▶ _TASK BRIEF_
Among the entries, which lines carry the string "will"? Copy each of them.

▶ _THE INPUT_
::::::

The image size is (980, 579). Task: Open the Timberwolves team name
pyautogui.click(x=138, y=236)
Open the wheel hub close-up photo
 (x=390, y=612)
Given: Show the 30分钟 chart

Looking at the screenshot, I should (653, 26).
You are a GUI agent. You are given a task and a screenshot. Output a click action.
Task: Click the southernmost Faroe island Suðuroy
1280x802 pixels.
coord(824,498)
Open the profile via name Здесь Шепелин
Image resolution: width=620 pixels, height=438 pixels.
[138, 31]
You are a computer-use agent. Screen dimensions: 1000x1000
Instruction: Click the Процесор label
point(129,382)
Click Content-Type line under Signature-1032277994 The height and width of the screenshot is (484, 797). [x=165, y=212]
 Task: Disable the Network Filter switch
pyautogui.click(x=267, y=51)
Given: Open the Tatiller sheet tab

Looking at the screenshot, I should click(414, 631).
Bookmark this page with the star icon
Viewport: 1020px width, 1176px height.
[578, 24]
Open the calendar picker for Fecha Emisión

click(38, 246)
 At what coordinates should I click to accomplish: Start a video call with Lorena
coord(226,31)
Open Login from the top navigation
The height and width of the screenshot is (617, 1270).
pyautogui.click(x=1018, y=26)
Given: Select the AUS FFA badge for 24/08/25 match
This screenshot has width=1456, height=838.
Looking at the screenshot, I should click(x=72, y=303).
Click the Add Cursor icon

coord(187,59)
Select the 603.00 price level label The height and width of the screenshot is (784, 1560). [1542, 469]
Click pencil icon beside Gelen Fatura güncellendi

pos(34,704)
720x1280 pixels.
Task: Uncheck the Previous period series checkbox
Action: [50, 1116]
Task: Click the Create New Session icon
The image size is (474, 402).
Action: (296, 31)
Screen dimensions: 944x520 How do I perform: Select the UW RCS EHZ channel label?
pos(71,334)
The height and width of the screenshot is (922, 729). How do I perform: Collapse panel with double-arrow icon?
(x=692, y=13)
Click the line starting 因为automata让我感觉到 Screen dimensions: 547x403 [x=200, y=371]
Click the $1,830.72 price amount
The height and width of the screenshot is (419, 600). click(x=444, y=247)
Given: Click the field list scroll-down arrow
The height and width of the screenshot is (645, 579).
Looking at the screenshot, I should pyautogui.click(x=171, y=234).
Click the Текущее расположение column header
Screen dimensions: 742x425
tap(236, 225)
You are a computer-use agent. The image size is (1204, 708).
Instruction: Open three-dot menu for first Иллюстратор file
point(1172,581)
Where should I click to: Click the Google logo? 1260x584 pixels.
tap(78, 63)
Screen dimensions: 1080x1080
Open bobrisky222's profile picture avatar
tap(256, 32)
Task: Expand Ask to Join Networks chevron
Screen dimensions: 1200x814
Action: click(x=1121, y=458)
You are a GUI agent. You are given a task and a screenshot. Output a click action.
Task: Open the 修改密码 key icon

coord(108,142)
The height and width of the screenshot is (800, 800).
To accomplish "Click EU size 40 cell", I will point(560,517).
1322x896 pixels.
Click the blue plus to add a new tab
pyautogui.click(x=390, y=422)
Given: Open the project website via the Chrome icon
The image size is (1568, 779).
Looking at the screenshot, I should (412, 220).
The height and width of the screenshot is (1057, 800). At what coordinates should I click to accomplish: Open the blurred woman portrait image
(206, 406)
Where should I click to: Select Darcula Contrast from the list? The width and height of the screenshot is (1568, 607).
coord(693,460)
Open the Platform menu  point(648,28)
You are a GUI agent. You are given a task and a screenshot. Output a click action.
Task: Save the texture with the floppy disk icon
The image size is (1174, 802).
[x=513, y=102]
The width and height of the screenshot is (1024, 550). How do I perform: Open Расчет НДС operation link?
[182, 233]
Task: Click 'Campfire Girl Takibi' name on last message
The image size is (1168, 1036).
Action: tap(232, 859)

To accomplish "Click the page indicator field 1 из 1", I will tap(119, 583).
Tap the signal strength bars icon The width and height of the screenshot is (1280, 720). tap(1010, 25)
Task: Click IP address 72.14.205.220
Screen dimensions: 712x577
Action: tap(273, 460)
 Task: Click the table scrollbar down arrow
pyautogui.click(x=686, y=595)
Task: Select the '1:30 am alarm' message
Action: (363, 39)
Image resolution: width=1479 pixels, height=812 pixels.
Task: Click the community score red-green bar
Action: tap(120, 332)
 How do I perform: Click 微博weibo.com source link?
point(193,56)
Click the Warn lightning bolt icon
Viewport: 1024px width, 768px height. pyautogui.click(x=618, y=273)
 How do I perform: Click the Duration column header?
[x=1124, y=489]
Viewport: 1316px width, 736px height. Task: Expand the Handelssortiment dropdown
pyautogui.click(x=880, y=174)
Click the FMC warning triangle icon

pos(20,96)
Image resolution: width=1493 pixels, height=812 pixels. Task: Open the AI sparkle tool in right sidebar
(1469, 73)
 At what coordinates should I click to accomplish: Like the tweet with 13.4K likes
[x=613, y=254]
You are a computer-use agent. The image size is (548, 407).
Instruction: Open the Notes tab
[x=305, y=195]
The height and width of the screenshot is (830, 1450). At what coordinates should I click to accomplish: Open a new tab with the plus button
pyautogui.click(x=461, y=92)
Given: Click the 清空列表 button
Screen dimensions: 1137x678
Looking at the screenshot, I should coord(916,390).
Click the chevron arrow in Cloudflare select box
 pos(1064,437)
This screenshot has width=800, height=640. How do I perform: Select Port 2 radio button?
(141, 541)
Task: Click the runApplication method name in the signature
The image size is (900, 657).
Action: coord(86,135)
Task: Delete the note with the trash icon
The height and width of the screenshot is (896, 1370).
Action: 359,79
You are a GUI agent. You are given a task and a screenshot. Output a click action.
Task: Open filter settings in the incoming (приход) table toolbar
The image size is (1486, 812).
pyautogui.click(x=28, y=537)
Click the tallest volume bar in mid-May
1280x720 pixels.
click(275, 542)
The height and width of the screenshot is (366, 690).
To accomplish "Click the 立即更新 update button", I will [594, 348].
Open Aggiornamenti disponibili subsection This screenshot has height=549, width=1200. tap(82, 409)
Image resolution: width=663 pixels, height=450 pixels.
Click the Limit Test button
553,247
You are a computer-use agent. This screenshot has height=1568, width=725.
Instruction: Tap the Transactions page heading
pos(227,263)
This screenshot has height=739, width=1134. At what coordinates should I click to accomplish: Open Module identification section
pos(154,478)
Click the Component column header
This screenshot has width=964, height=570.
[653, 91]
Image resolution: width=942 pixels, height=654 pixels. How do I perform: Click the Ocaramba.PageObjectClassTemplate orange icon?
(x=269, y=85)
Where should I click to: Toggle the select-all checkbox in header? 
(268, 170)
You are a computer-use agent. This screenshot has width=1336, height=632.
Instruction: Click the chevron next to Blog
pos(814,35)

::::::

▶ _FINISHED EXERCISE_
To accomplish "Click EU size 40 cell", I will point(560,517).
To accomplish "Click the page indicator field 1 из 1", I will tap(119, 583).
To accomplish "Click the 立即更新 update button", I will [594, 348].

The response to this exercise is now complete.